Nel primo e nel secondo giorno di studio saranno effettuati i seguenti test:

a) Raccolta del condensato del respiro esalato
In breve, i soggetti dovranno respirare a volume corrente per circa 15 minuti attraverso un sistema che permette il raffreddamento e la condensa dell'esalato (Ecoscreen, Jager, Hoechberg, Germany).
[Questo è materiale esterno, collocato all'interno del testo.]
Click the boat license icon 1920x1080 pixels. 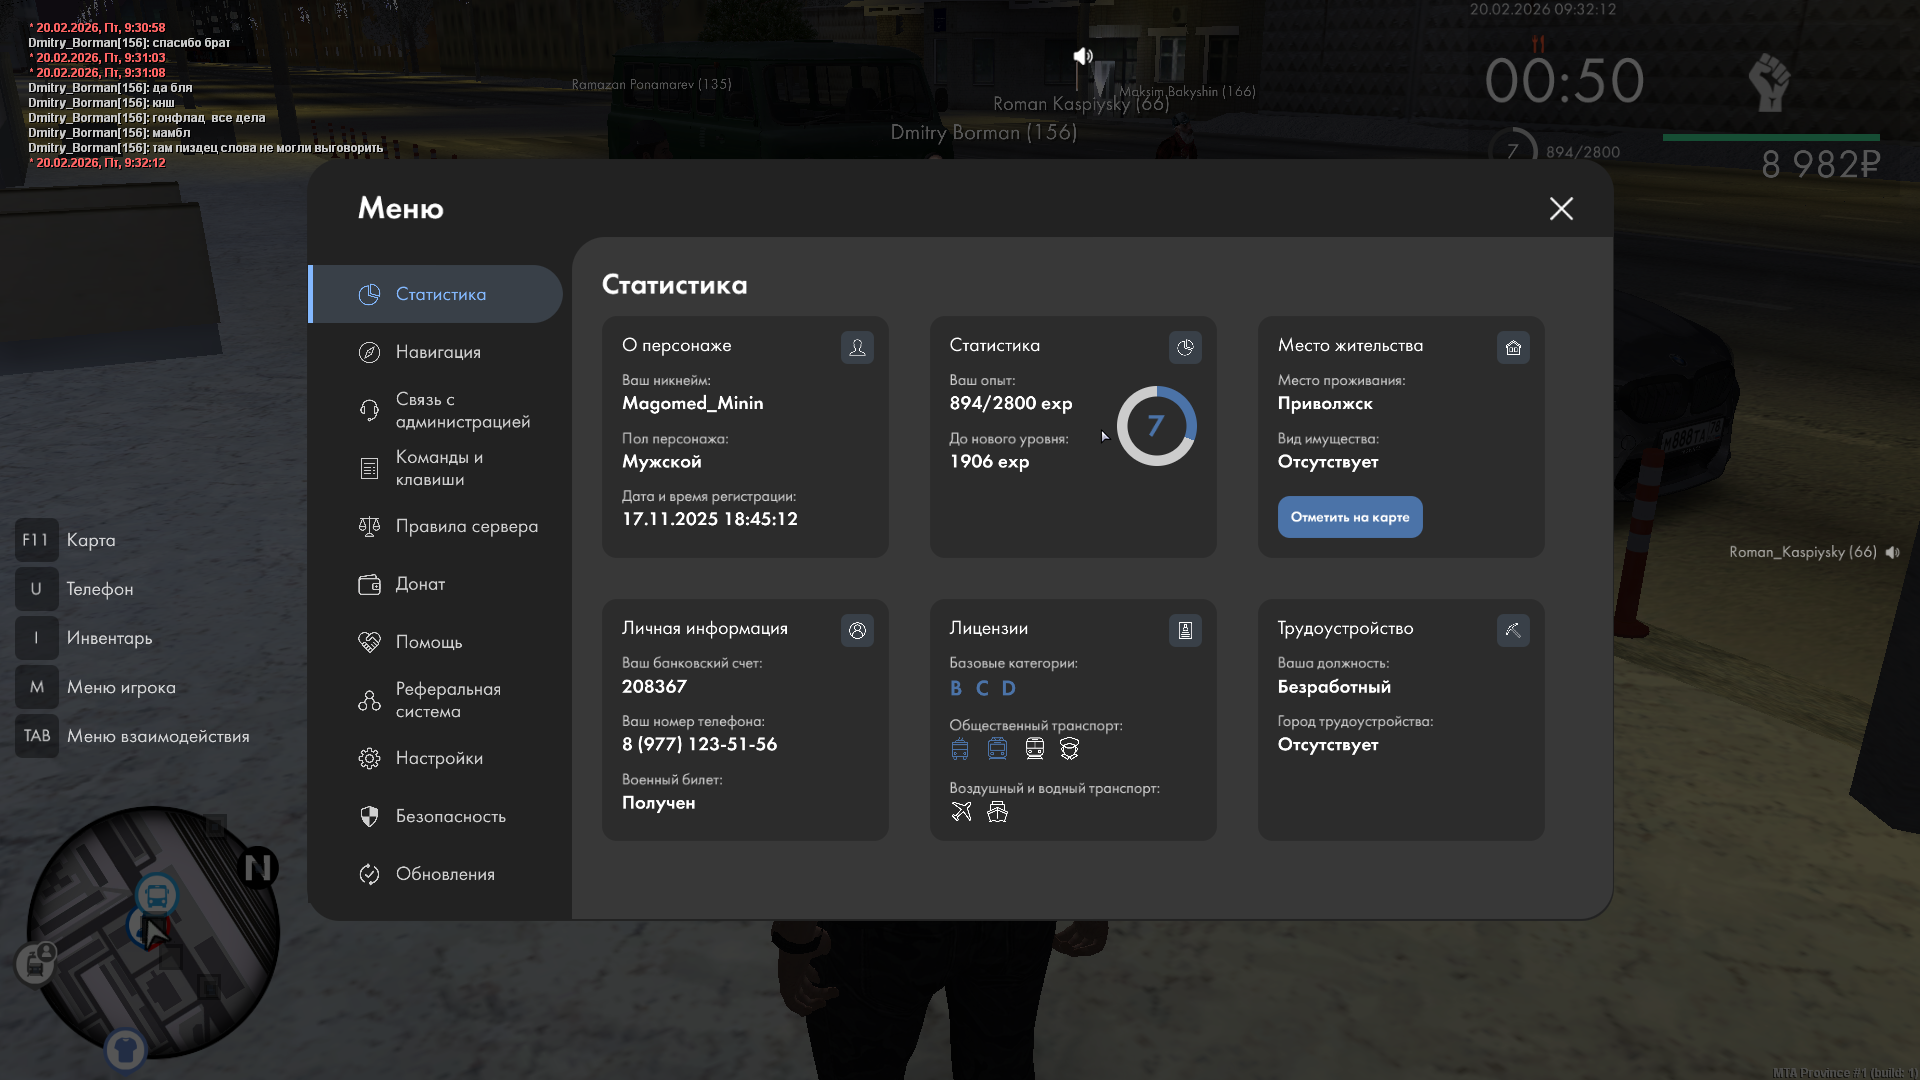click(997, 812)
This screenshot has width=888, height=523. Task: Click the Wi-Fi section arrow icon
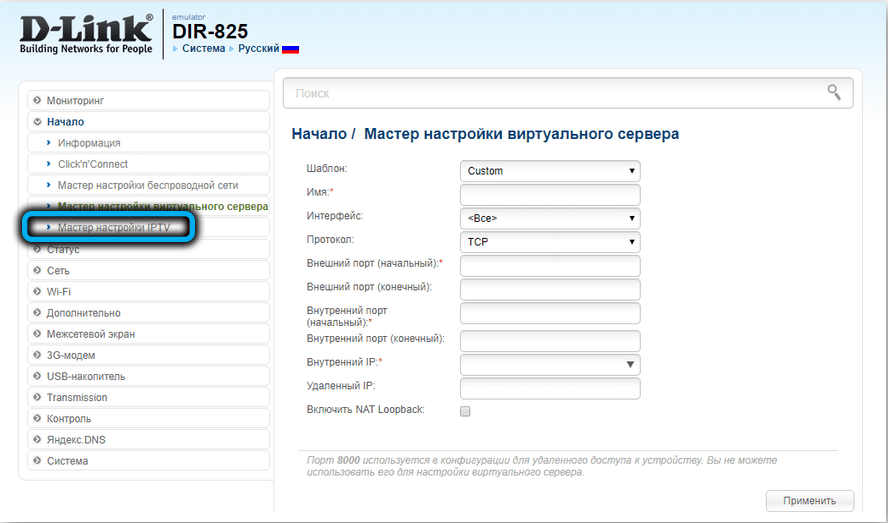pyautogui.click(x=37, y=292)
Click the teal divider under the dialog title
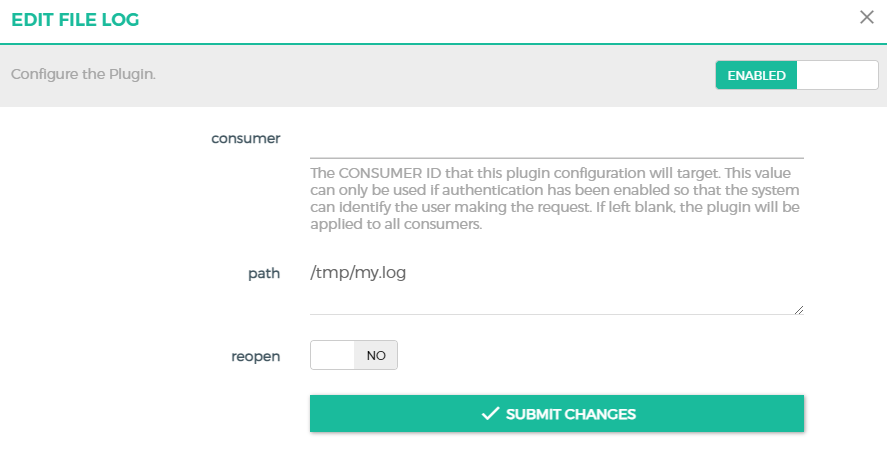The width and height of the screenshot is (887, 455). pyautogui.click(x=443, y=43)
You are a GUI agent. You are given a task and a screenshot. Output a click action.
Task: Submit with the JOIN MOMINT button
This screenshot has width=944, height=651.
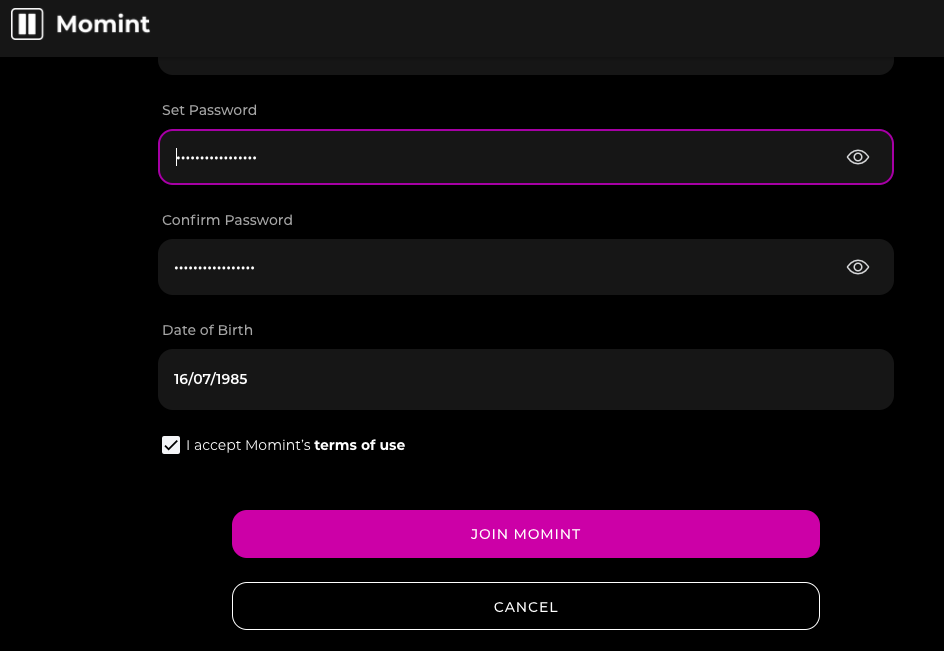tap(526, 534)
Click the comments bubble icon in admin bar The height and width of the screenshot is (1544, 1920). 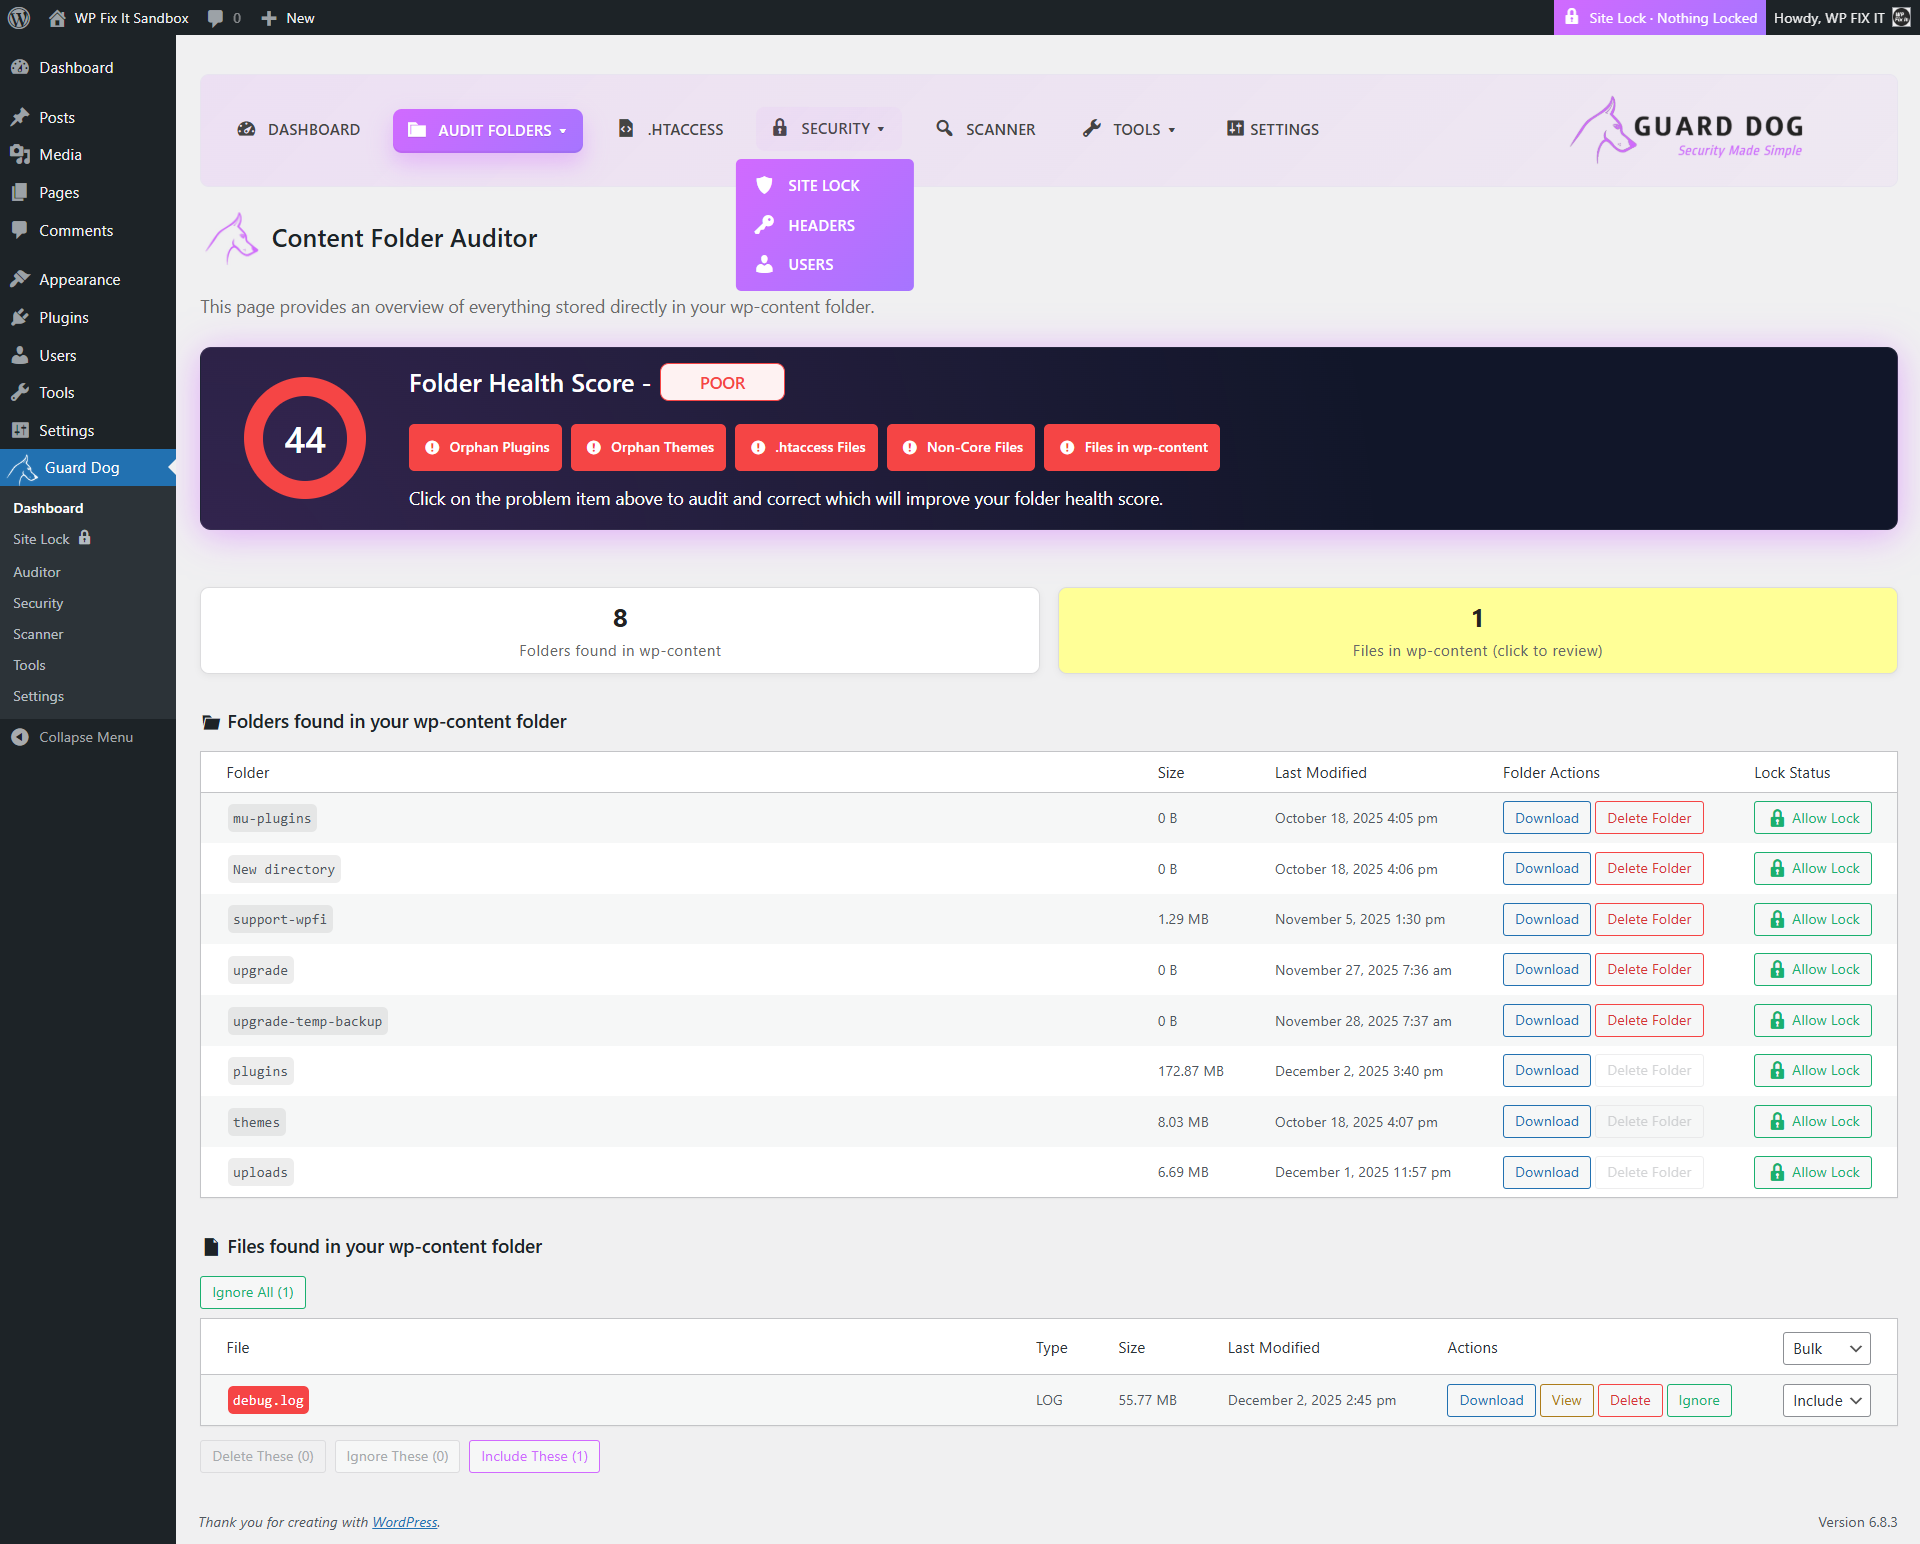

Con questo sistema si ottengono circa 1.5-2 ml di condensato che sarà suddiviso in aliquote prima di essere conservato a –80 °C.

b) Misurazione dell'ossido nitrico
L'NO nell'aria esalato viene misurato con una manovra standard attraverso la tecnica della chemiluminescenza, Verranno effettuate tre misurazioni a distanza di un minuto dalle quali si otterrà una media finale.

c) Raccolta dello sputo indotto
Dopo avere ottenuto una spirometria di base secondo le raccomandazioni dell'American Thoracic Society e inalato 200 µg di salbutamolo per prevenire la broncocostrizione, i pazienti inaleranno per un periodo di 7 minuti un aerosol di soluzione salina ipertonica generato da un nebulizzatore ultrasonico. Alla fine di questo periodo verrà effettuata una seconda spirometria e se la variazione del FEV1 rispetto al valore basale non sarà superiore al 10% si procederà con la raccolta dello sputo indotto.
L'espettorato raccolto verrà processato entro due ore, per garantire una corretta valutazione della cellularità e la colorazione. Data la particolare viscosità delle secrezioni bronchiali si effettuerà la fluidificazione dell'espettorato. Si procederà all'omogenizzazione attraverso ditiotreitolo (DTT) al fine di rompere i ponti disulfidici contenuti nelle molecole di mucina e permettere il rilascio di cellule. Infatti le cellule che non si separano completamente dal muco tendono ad assumere una colorazione scura e la loro corretta identificazione diventa difficile. Il campione sarà successivamente agitato per 15 minuti a temperatura ambiente. Il campione sarà filtrato attraverso filtri di nailon di 48 mM e il filtrato verrà pesato. Verrà successivamente effettuata manualmente attraverso un emocitometro la conta totale delle cellule e calcolata la conta totale per millilitro di campione di espettorato. Il campione viene infine centrifugato e colorato con sistema di Wright. La conta differenziata delle cellule può essere effettuata sui campioni che presentano più di 400 cellule non squamose. Il supernatante viene aliquotato e conservato a -80 °c

Misurazione del livello di mediatori
Nello sputo indotto sarà effettuata la conta cellulare totale e differenziata (eosinofili, macrofagi, linfociti). Nel condensato e nello sputo indotto saranno misurate le concentrazioni di alcune interleuchine (IL-4, IL-5, IL-10 interferone gamma (IFN-gamma), 8-isoprostano e cisteinil-leucotrieni (LTC4/D4/E4). Tutte le misurazione saranno effettuate attraverso un'ELISA (enzyme-linked immunosorbent assay) con kit specifici. Inoltre nello sputo indotto sarà indagata la presenza di RNA messaggero per IL-5 e IFN attraverso la PCR e calcolato il rapporto IL-5/IFN , espressione del rapporto citochine Th2/citochineTh1.